■ **ИСХОДНЫЕ ДАННЫЕ**:
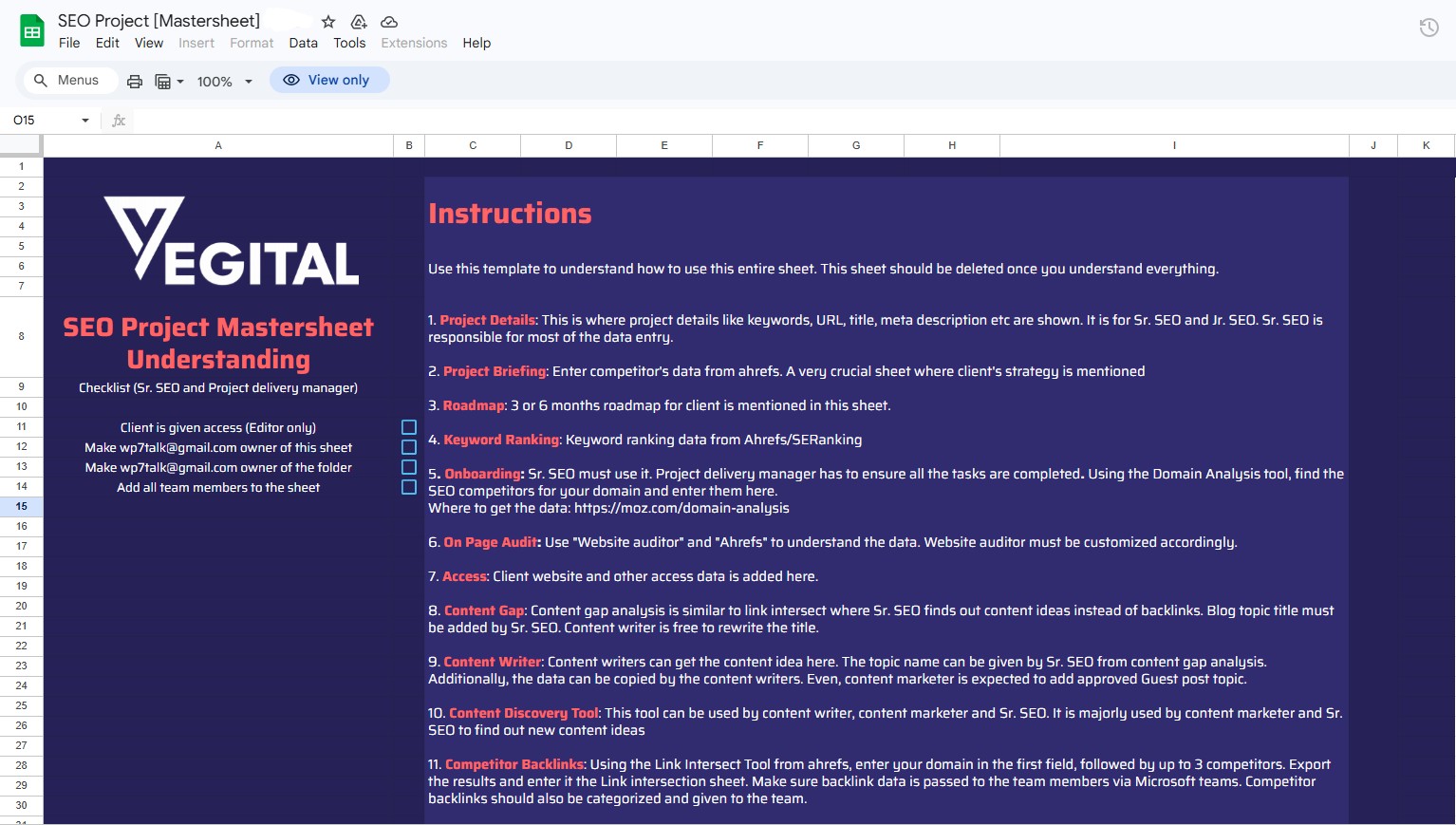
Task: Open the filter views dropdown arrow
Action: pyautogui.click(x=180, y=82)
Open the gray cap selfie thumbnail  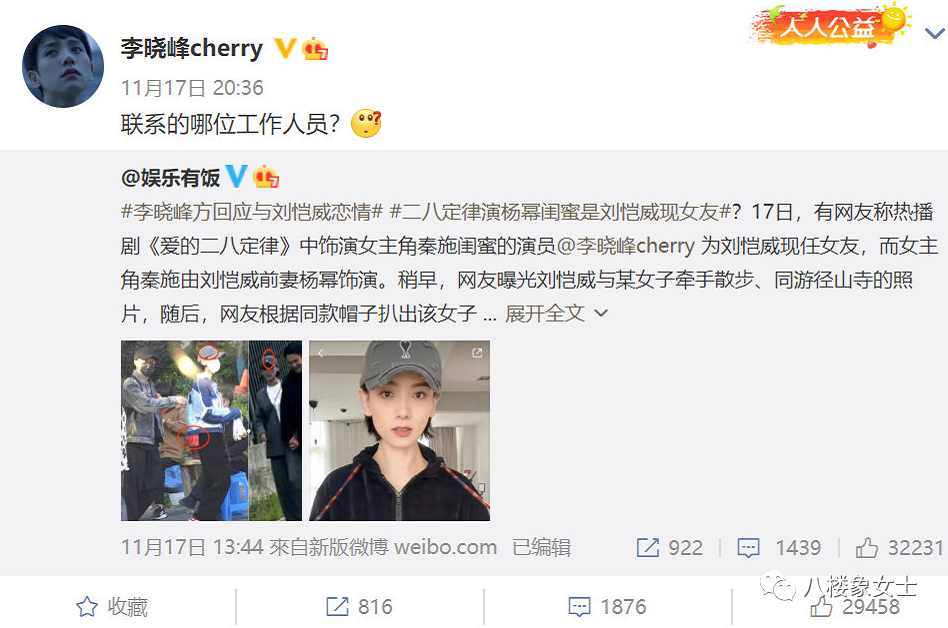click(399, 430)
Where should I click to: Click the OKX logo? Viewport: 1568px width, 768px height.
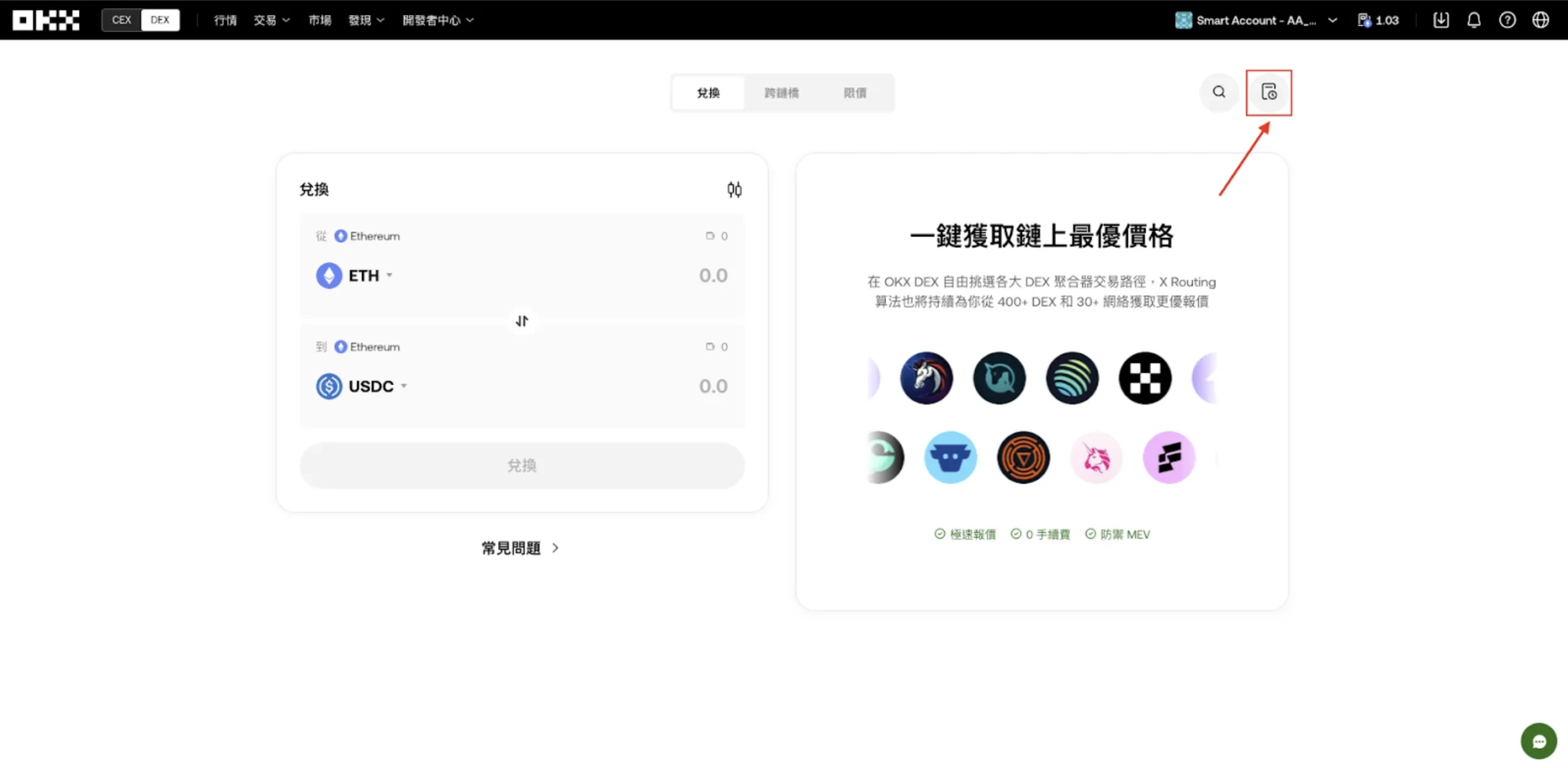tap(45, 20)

■ **ЦЕЛЬ ЗАДАНИЯ**: Отредактируйте записи начиная со строки, где есть «Where should I», и до конца записей: замените «OKX logo» на «OKX icon», а всё остальное оставьте без изменений. Изображения в ответ не включайте.

■ **РЕЗУЛЬТАТ ЗАДАНИЯ**:
Where should I click to: Click the OKX icon? Viewport: 1568px width, 768px height.
tap(45, 20)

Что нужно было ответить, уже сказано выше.